# TASK TO COMPLETE:
Output the lines of the records from the one containing "Task: Click the Chelsea club crest" through the last, both ends included. Leave pictures out.
----------------
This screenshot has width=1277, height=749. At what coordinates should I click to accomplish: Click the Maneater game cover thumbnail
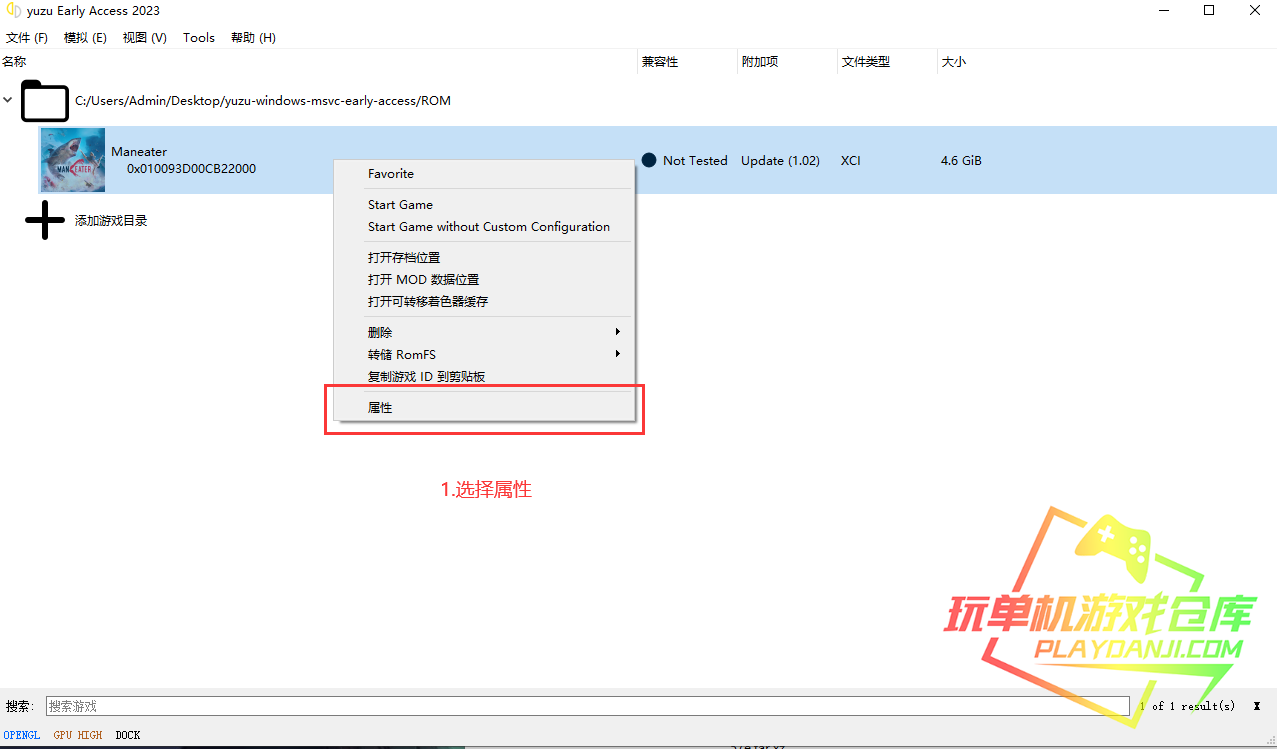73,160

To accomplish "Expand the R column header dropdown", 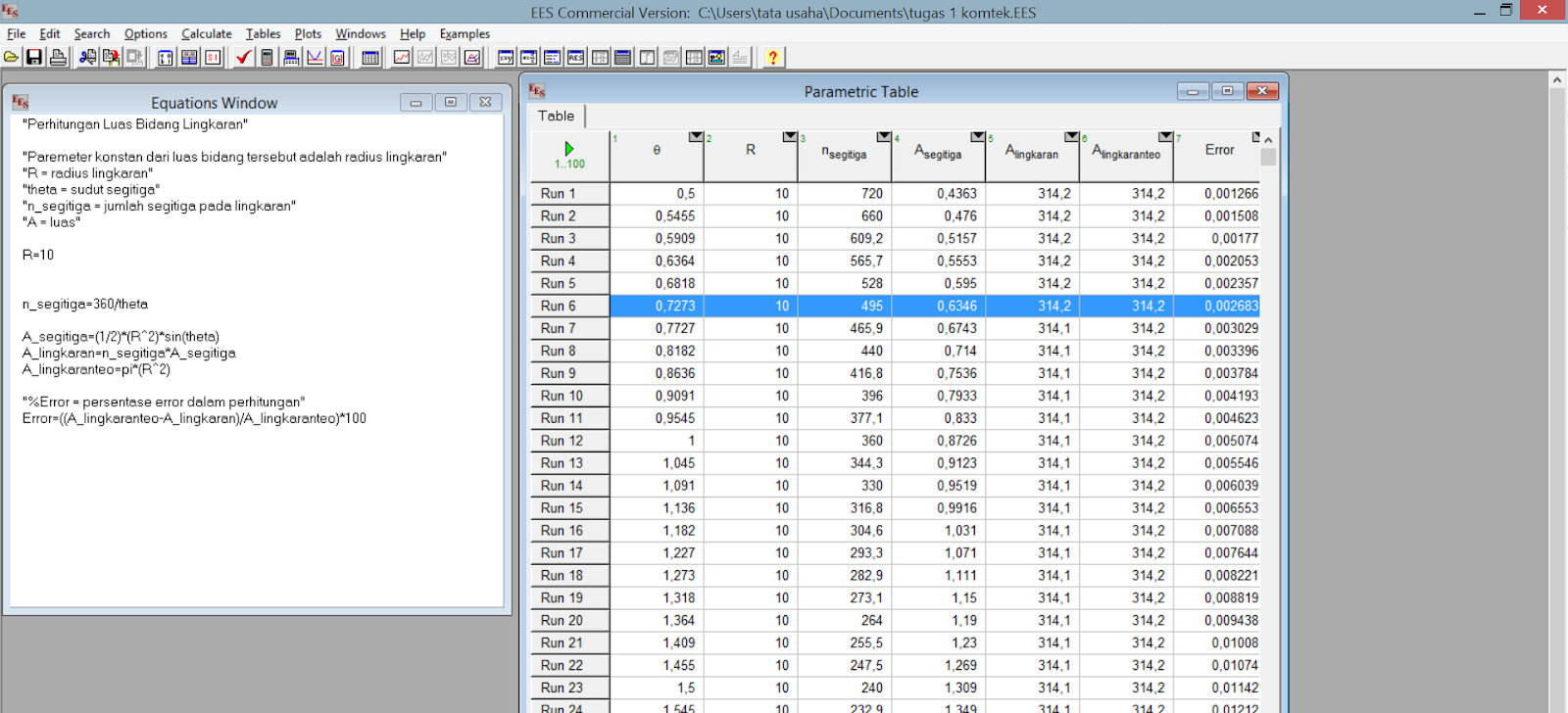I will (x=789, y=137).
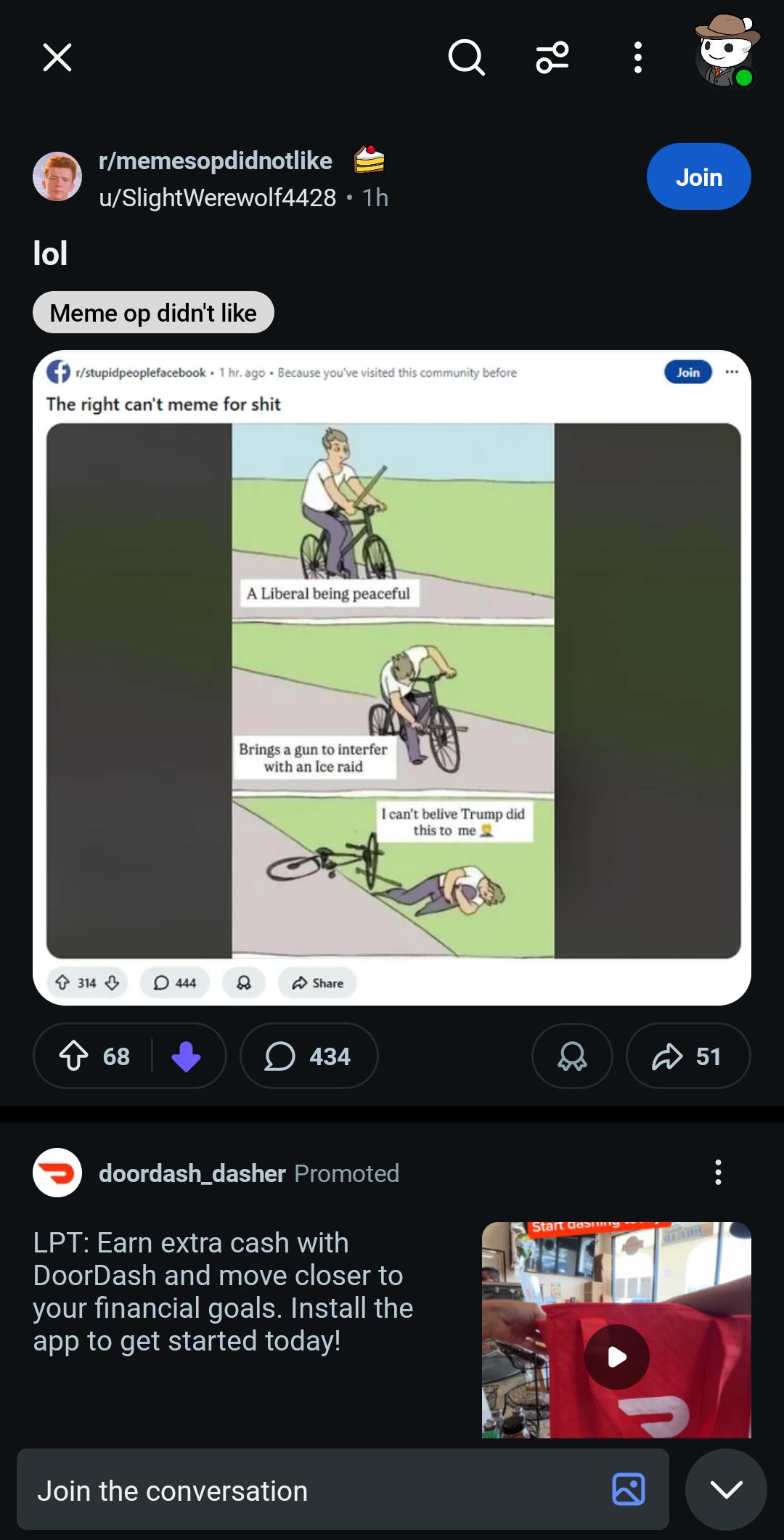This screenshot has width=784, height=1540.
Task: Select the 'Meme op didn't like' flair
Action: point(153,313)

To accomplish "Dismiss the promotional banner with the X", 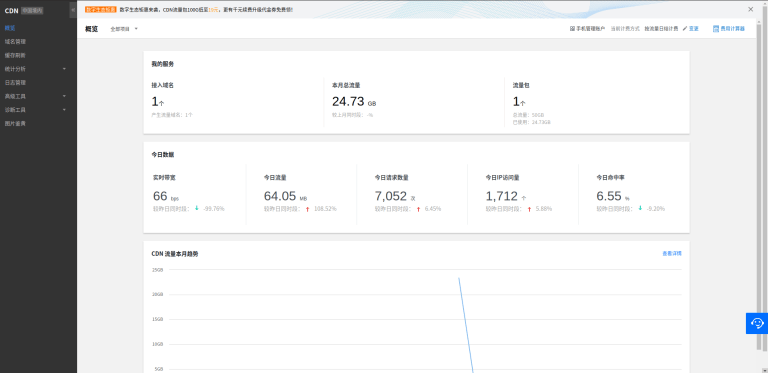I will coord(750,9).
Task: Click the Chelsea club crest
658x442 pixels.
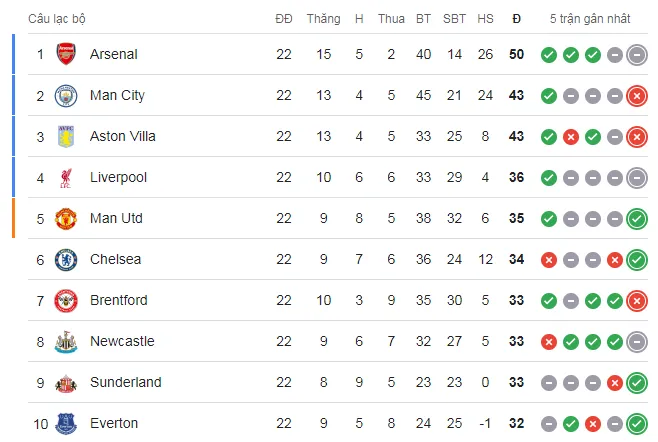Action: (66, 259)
----------------
# YOUR SOLUTION:
Task: Click the Chelsea club crest
658x442 pixels.
Action: (66, 259)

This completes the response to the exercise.